What you are asked to do
Put the rows below, everything from the line containing "You are a computer-use agent. 687x448 pixels." down to the line containing "Action: 685,317", into a two-column CSV with the headers input and output. Give each row its own CSV line, quote every field, replace line breaks with spaces, and leave the pictures out.

The data

** begin **

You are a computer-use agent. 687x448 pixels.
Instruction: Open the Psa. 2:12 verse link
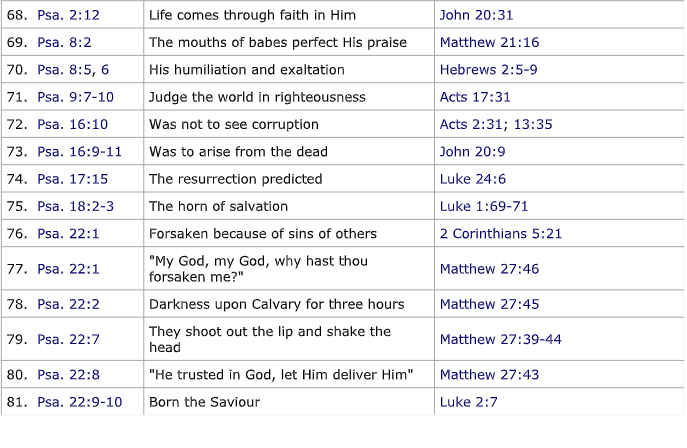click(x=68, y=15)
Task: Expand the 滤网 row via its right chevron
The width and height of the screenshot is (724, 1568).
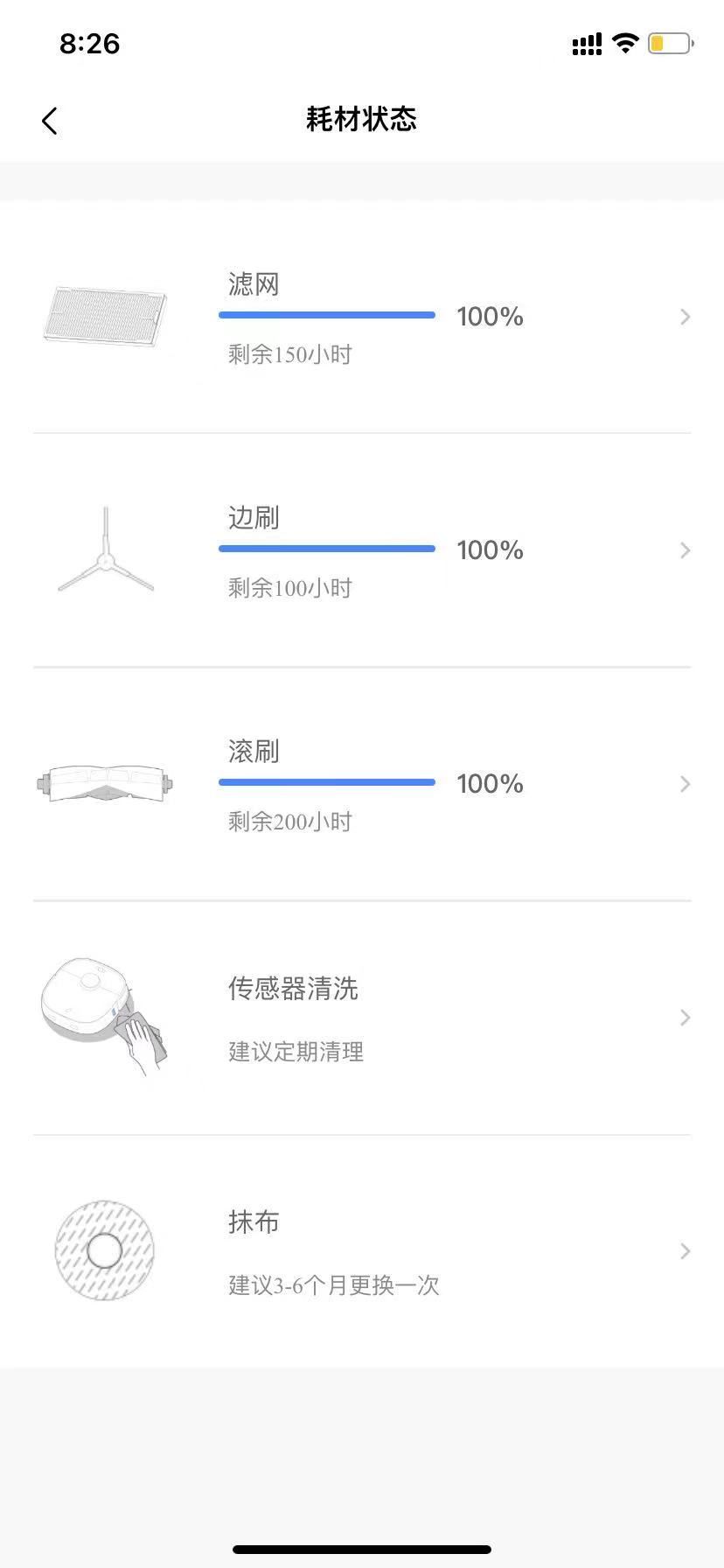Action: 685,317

** end **
** begin **

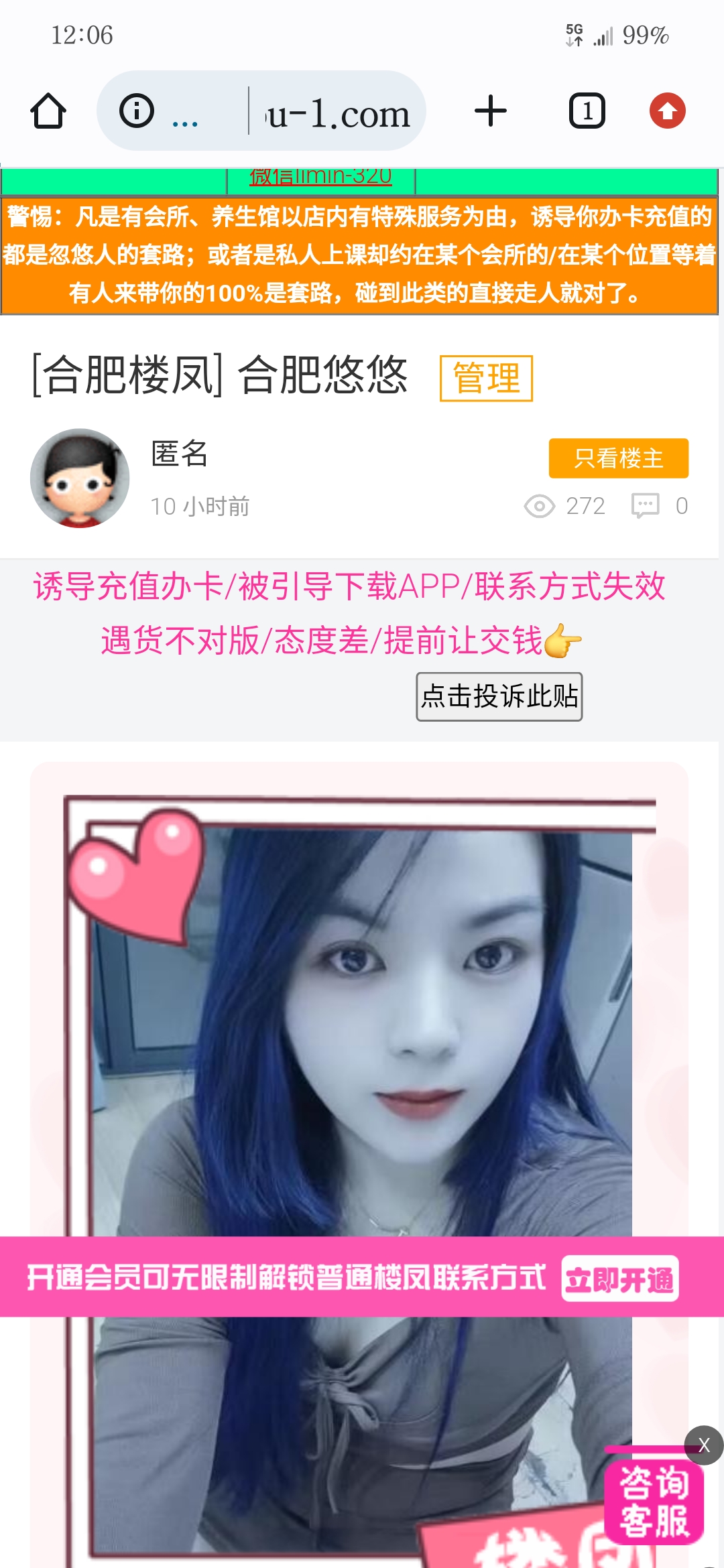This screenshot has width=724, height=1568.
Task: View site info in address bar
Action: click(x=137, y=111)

** end **

Worked solution
input,output
"You are a computer-use agent. 687x448 pixels. Instruction: Open the Psa. 2:12 verse link","click(x=68, y=15)"
"Task: Expand the 滤网 row via its right chevron The width and height of the screenshot is (724, 1568).","Action: 685,317"